Hafif bir öğle yemeği genellikle öğlen saatlerinde yenirdi. Genellikle taze balık ve bir çeşit baklagilden oluşurdu. Ekmek temel diyetlerinin bir parçasıydı ve yumurta, peynir, fındık, meyve ve zeytinle birlikte her zaman öğlen yemeğine eşlik ederdi.

Eski Yunanlılar akşam yemeğini günün en önemli öğünü olarak kabul ederlerdi. Genellikle akşam karanlığında, günlük iş bittikten sonra yenirdi. Birçok insanın bir araya geldiği büyük bir cemaat yemeğiydi. Yunanlılar bu yemek sırasında genellikle oldukça ağır yerlerdi. Bu önemli yemeğin bir parçası olarak şarap içmek günlük bir olaydı.

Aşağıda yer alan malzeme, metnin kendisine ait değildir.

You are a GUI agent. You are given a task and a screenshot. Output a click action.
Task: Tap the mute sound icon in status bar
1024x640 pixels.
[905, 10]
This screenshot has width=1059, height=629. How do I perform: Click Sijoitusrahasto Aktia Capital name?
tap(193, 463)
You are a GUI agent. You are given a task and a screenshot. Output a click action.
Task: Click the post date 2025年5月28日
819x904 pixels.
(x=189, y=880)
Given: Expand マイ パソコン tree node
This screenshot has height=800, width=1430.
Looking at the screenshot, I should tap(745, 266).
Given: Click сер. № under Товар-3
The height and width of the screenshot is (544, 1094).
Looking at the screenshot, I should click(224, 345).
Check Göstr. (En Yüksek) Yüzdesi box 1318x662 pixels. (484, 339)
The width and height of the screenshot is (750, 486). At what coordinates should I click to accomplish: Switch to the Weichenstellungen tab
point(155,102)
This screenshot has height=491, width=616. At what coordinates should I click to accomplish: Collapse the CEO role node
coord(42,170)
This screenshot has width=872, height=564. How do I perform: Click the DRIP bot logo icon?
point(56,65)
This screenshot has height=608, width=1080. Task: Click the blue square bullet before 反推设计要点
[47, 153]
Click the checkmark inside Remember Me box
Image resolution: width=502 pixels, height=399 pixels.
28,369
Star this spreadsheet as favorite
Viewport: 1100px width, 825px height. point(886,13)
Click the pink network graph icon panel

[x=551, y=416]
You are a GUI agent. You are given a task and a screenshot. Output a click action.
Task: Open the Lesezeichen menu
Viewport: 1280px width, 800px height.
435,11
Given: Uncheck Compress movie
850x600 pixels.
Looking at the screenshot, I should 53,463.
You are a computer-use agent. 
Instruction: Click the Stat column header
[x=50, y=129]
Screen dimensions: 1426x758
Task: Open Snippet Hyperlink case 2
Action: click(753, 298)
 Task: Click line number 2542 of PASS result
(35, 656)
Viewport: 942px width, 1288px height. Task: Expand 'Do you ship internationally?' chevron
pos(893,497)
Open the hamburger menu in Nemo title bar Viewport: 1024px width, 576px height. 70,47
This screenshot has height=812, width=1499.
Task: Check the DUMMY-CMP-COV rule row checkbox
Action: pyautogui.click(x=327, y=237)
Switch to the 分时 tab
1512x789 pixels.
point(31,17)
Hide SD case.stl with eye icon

Akşam yemeği genellikle çok çeşitli yemeklerin sunulduğu Mezze tarzı bir yemekti. İnsanlar genellikle tercihlerini verilenlerden seçerlerdi. Akşam yemeğine normalde tatlılar da eşlik ederdi. 'Baklava'nın ataları o günlerde yaratıldı - 'plakous' ve 'kortoplakous.' Ayrıca Roma 'plasenta pastası'na oldukça benziyorlardı." Bu tatlılar ince hamur işlerinden yapılırdıhamur, fındık ve bal.




James Miller
James Miller
James Miller, insanlık tarihinin uçsuz bucaksız dokusunu keşfetme tutkusuna sahip, beğenilen bir tarihçi ve yazardır. Prestijli bir üniversitenin Tarih bölümünden mezun olan James, kariyerinin büyük bölümünü geçmişin yıllıklarını araştırarak, dünyamızı şekillendiren hikayeleri hevesle ortaya çıkararak geçirdi.Doyumsuz merakı ve farklı kültürlere olan derin takdiri, onu dünyanın dört bir yanındaki sayısız arkeolojik alana, antik kalıntılara ve kütüphanelere götürdü. Titiz araştırmayı büyüleyici bir yazı stiliyle birleştiren James, okuyucuları zamanda taşıma konusunda benzersiz bir yeteneğe sahip.James'in blogu The History of the World, uygarlıkların büyük anlatılarından tarihte iz bırakmış bireylerin anlatılmamış hikayelerine kadar çok çeşitli konulardaki uzmanlığını sergiliyor. Blogu, tarih meraklıları için kendilerini savaşların, devrimlerin, bilimsel keşiflerin ve kültürel devrimlerin heyecan verici anlatımlarına kaptırabilecekleri sanal bir merkez görevi görüyor.James, blogunun yanı sıra, Medeniyetlerden İmparatorluklara: Kadim Güçlerin Yükselişi ve Düşüşünü Ortaya Çıkarma ve Bilinmeyen Kahramanlar: Tarihi Değiştiren Unutulmuş Figürler de dahil olmak üzere birçok beğenilen kitap yazmıştır. İlgi çekici ve erişilebilir bir yazı stiliyle, her geçmişten ve yaştan okuyucu için tarihi başarıyla hayata geçirdi.James'in tarihe olan tutkusu yazılı olanın ötesine geçiyorkelime. Araştırmalarını paylaştığı ve tarihçi arkadaşlarıyla düşündürücü tartışmalara girdiği akademik konferanslara düzenli olarak katılıyor. Uzmanlığıyla tanınan James, ayrıca çeşitli podcast'lerde ve radyo programlarında konuk konuşmacı olarak yer aldı ve konuya olan sevgisini daha da artırdı.James, tarihsel araştırmalarına dalmadığı zamanlarda sanat galerilerini keşfederken, pitoresk manzaralarda yürüyüş yaparken veya dünyanın farklı köşelerinden lezzetlerin tadını çıkarırken bulunabilir. Dünyamızın tarihini anlamanın günümüzü zenginleştirdiğine inanıyor ve büyüleyici blogu aracılığıyla başkalarında da aynı merakı ve takdiri ateşlemeye çalışıyor.